University lecturers in Tunis, women and men, staged a short strike on Thursday to protest against radicals who -- encouraged by Ennahda’s strong showing in the Oct. 23 poll -- have been harassing women teachers to dress more modestly.
About 500 women responded to calls on Facebook to protest in the capital's government quarter on Wednesday and were granted a short meeting with interim Prime Minister Beji Caid Essebsi to present their demands.
“We’re here to denounce all forms of extremism and bans on women's liberties,” said one of the protesters, Madiha Bel Haj. “We want a constitution that respects women’s rights and doesn’t roll back the advances we’ve made.”
The protests look set to continue even though the main parties, including Ennahda, have pledged to maintain the rights that have made Tunisia’s women among the freest in the Arab world.
Many secularist women, including urban professionals, say they do not believe these promises.
The core of their demands is an iron-clad defense of the Personal Status Code, a series of progressive laws brought in by independent Tunisia’s first president, Habib Bourguiba.
The Code banned polygamy and gave women equal rights in marriage and divorce. It was extended over the years to include a detailed list assuring women equal say in decisions about bringing up their children, once the prerogative of men.
“I’ve come to support the idea that the Personal Status Code and other women's rights should be written into the new constitution,” said Mounira, another protester at Wednesday’s rally in the government quarter.
Ennahda and the other main parties in the new assembly say they will strengthen the defense of human rights in the new constitution they are due to write over the coming year.
Samir Ben Amor, a leader in the second-placed Congress for the Republic party, said the assembly would probably include international human rights conventions in the constitution.
While there was a broad consensus among the parties to defend the Code, he said, no country would write such detailed legislation into its constitution.
“They shouldn’t escalate demands like that,” he said of the protesters.

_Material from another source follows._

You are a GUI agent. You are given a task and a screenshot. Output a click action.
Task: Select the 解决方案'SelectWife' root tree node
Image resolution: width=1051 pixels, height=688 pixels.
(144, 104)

The new assembly will be 22.6 percent female -- on par with the average level in Europe. But some secularist women say they are alarmed that most of the female members are Islamists.

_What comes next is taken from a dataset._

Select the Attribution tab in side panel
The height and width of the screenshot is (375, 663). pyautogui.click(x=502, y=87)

Of the 49 women elected to the 217-seat assembly, 42 belong to Ennahda, the only party that closely followed the official election guidelines calling for parity on party lists.
Rachid Ghannouchi, the moderate Islamist who founded Ennahda in 1989, boasted that his party’s 90-member faction was almost equally balanced between men and women.
“The principle of equality is more equally applied in Ennahda than in the secular parties,” he told Reuters.
“These women will fight for their rights. The secularist women won’t monopolize the definition of women’s rights.”
The Islamic headscarf, which was banned from schools and public offices under former President Zine ElAbidine Ben Ali, has become a symbol of the different approaches the two sides take towards laws in the new system.
The ban on the headscarf has been dropped since the January revolution that swept Ben Ali from power. Secularist women want official guarantees they can't be forced to wear it, while Islamists want assurances they can wear it wherever they want.